Sometimes the high holy days of the Christian calendar come at inconvenient times in our lives. This Resurrection season comes on the heels of me burying my brother, whom I have been caring for since the last major Christian holiday…Christmas. It’s been a difficult journey to say the least. I’ve struggled to write anything. I’ve broken promises to people and avoided social spaces. More than anything, I’ve been forced to wrestle with the fact that I struggle to ask people for help.
I think this is a universal churchy experience…the inability to ask for or receive help. One thing I know for sure is that people often do not know how to be of service in times of grief. And grieving people often do not know how to ask for help. A lot of it has to do with money. As much as I needed help getting my brother’s affairs in order, I knew asking anyone to travel with me to the hospital or to his home was expensive because most of our family members live states and states away.
Dealing with impending death is anxiety-causing to say the least, and isolation provides a temporary escape valve. The tiny particles of peace I found in isolating myself made asking for help a type of betrayal. It can make one resist asking for help. But there is also simply the not knowing how to do it. So many of us are the people others turn to for help. We are the organizers, the “I’ll take care of it/I’ll get it done” crew, the advice givers and feelings caretakers. We have a hard time asking for what we give out in buckets. I’ve heard “I’m sorry” are two of the hardest words to say. Yet, so are “help me.”

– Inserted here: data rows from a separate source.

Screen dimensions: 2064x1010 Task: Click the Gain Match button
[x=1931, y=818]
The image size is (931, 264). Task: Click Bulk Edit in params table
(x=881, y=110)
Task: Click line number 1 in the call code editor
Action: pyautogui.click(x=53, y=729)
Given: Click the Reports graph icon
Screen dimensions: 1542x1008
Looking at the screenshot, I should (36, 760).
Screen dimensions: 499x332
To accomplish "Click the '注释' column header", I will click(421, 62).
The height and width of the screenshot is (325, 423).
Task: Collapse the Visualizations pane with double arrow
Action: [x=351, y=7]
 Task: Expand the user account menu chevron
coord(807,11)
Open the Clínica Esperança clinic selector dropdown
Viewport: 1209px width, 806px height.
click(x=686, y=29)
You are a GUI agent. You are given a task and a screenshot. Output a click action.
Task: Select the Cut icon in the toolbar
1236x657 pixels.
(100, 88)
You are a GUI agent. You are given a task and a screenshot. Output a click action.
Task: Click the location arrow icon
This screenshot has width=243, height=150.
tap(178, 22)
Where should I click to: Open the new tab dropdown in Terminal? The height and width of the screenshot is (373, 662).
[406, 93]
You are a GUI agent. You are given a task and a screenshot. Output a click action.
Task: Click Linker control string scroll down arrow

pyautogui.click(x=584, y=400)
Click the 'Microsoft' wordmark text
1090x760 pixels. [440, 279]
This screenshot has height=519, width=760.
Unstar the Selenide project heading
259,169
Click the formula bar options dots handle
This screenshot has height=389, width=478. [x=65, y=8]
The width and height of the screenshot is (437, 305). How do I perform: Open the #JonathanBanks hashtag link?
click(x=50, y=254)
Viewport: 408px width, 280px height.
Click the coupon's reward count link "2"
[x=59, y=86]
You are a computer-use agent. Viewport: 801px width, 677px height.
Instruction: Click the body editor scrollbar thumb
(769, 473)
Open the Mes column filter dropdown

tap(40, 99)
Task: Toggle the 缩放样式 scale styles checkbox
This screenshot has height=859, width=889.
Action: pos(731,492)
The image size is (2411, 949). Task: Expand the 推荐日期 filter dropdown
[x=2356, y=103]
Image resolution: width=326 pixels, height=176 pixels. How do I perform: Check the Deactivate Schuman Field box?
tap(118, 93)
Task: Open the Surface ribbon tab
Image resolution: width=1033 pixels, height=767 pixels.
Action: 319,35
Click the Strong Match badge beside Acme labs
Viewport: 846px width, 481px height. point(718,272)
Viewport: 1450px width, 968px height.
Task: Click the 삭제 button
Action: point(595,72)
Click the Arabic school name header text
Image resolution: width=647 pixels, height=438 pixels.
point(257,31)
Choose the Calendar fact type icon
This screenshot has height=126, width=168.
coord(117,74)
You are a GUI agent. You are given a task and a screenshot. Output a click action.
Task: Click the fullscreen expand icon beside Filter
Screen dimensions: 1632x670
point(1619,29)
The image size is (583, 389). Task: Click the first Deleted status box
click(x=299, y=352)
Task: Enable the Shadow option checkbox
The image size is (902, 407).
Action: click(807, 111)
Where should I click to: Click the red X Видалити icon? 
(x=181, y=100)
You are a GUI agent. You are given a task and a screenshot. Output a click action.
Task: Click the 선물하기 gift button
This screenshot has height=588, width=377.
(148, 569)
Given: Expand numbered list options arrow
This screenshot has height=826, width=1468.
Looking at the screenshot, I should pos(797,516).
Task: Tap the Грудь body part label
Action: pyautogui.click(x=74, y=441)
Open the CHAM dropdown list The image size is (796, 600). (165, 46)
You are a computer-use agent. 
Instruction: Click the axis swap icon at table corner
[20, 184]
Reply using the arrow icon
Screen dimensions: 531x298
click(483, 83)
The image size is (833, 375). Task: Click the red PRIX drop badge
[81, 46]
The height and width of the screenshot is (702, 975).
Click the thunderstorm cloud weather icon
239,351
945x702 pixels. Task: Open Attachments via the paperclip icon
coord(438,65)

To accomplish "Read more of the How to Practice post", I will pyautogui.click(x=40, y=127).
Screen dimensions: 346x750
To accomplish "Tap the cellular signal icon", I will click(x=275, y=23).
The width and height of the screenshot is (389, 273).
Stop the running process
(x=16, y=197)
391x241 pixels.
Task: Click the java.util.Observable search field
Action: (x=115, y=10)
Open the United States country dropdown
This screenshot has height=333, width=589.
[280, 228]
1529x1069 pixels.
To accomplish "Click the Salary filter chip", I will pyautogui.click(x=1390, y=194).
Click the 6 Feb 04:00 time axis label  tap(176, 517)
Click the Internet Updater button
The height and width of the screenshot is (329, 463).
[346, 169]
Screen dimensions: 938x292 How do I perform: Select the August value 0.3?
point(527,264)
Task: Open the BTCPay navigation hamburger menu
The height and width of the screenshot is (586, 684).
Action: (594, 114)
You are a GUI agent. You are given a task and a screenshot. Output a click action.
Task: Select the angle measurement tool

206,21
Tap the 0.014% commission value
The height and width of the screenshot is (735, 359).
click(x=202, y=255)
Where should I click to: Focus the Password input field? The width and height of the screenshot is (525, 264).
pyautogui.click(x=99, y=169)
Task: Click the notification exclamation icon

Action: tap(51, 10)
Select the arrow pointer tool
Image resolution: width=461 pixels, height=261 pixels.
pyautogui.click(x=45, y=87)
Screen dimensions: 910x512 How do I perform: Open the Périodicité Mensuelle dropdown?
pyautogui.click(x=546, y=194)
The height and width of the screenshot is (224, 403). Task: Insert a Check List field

I’ve thought about Mary, the mother of Jesus, a lot on this journey…dealing with the impending death of a loved one. Whether by terminal illness or execution by the state (because she know the minute she heard ‘to the cross with the prisoner,’ there would be no reprieve for Jesus), there is a special pain when you have time to think about the reality that this person you love will soon be no more.
After my brother died, I had to go back to his home and begin the process of packing up his life. His house was like a tomb. An empty space where life no longer resides. I thought a lot of about the Marys in the New Testament accounts of Jesus death: Mary, Jesus’ momma, Mary Magdalene, Mary the wife of Clopas. Going to the grave of Jesus to anoint his body. I have a different appreciation for that now…going into spaces where you know someone is dead. I think about Jesus’ death differently. Calvary. Where Mary experienced the stench of her son’s blood assailing her nostrils. Hospital smell. The experience of the doctor telling you exactly what you do not want to hear. Mary, present when Jesus took his first breath and there when he breathed his last. I was present with my brother when his spirit left his body. I have no words right now for that experience but it gave me a sharper sense of clarity for Mary at Calvary. Watching. Seeing. Knowing.
Resurrection Sunday reminds us that God put a comma where the world placed a period. This year, I am reminded that even in the midst of unbearable, unspeakable pain, God is present. And whenever and wherever God is present, there is hope.